March 28, 2016
Office of the Attorney General
The Washington State Senate today approved a bill to reduce youth access to vapor products, in a 37-6 vote. The bill combines multiple proposals, including agency request legislation from Attorney General Bob Ferguson and Governor Jay Inslee.
The bill now heads to the House of Representatives.
The revised bill, Senate Bill 6328, sponsored by Sen. Bruce Dammeier (R-Puyallup), establishes a strong set of statewide rules for the sale of e-cigarettes and vapor products similar to Washington’s youth access laws for tobacco. The bill now goes to the House of Representatives for reconciliation.
Currently, there is virtually no regulation of nicotine products like e-cigarettes and vapor products that are harmful to children. Stores and online retailers selling e-cigarettes are not required to be licensed by the state, there is no statewide enforcement of the prohibition against selling vapor products to minors, and there are few regulations to protect consumers.
The legislation creates retail, distributor, and delivery licenses for the sale of e-cigarettes and vapor products, enabling the state to track the sale and origin of e-cigarettes, as well as “e-juice” or concentrated nicotine used in vapor products.
“This bill is an important step in protecting our kids from a largely unregulated industry,” Ferguson said. “By increasing enforcement and labeling requirements, we increase public safety and empower consumers to make informed decisions on what they consume.”
Fees from these licenses will triple the enforcement dollars going to the Liquor and Cannabis Board for tobacco and vapor product enforcement, to ensure these products are not sold to children. The increased fees will also triple state dollars spent on youth prevention.
The bill increases the fines for selling vapor or tobacco products to minors to double the current fines for illegal tobacco sales.
The bill also adds additional strong protections for minors, including:
- Requiring child-resistant packaging and restricting open display cases;
- Requiring warning labels on all e-cigarette and vapor product packaging;
- Requiring vapor product manufacturers to disclose the nicotine content of each product;
- Requiring Internet sellers to verify the age of the prospective buyer; and
- Banning the use of vapor products in parks, schoolyards, and other areas where children congregate.
In 2015, at least 61 e-cigarette poisonings were reported to the Washington State Poison Control Center, with 84 percent concerning 1- to 3-year-olds.
There are few safety regulations on e-cigarettes and vapor products. The federal Food and Drug Administration does not currently regulate ingredients or safety claims made by manufacturers. Some products labeled “nicotine-free” actually contain small amounts of nicotine, and an AGO investigation found some e-liquids being falsely marketed as organic.

- _Data records_
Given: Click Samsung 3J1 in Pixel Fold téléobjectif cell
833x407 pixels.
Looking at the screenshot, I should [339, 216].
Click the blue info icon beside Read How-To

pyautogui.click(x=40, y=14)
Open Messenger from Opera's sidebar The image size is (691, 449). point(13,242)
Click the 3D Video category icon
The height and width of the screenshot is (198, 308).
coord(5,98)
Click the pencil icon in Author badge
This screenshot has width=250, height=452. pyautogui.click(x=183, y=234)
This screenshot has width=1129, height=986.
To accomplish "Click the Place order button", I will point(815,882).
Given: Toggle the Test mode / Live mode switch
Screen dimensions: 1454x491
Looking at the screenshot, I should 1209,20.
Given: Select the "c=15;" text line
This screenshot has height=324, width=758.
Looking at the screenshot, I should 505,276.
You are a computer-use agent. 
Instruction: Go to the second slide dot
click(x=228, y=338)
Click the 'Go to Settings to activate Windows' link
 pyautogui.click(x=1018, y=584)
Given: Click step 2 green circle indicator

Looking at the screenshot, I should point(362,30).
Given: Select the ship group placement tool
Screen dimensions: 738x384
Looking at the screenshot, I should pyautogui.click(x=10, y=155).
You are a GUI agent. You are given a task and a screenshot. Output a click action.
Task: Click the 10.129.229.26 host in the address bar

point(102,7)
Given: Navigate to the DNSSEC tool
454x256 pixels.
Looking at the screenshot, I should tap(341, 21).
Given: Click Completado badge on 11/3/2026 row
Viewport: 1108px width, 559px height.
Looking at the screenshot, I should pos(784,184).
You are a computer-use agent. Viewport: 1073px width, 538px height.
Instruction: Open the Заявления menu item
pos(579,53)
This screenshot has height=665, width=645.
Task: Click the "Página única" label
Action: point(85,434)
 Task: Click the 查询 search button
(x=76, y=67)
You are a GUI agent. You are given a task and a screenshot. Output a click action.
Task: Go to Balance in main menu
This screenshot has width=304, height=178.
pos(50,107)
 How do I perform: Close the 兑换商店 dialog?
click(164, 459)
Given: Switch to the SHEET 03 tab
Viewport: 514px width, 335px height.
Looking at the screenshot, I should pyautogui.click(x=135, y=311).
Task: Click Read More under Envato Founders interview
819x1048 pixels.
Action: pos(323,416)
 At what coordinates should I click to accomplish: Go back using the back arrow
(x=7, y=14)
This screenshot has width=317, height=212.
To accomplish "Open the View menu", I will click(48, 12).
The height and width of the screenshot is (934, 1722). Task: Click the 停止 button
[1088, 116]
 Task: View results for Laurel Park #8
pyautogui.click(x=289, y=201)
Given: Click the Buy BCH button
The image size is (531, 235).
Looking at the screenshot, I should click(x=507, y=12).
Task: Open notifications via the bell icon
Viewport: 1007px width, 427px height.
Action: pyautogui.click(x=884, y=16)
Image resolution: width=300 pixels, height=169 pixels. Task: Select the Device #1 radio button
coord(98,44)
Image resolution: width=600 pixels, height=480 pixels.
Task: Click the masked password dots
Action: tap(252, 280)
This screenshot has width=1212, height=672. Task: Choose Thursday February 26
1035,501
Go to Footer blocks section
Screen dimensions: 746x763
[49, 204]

- _Problem to solve_
Reproduce the part of the news release on vapor products that opens with the words "The bill also" and closes with "where children congregate.", replacing "Internet sellers" with "online sellers".

- _Expected answer_
The bill also adds additional strong protections for minors, including:
- Requiring child-resistant packaging and restricting open display cases;
- Requiring warning labels on all e-cigarette and vapor product packaging;
- Requiring vapor product manufacturers to disclose the nicotine content of each product;
- Requiring online sellers to verify the age of the prospective buyer; and
- Banning the use of vapor products in parks, schoolyards, and other areas where children congregate.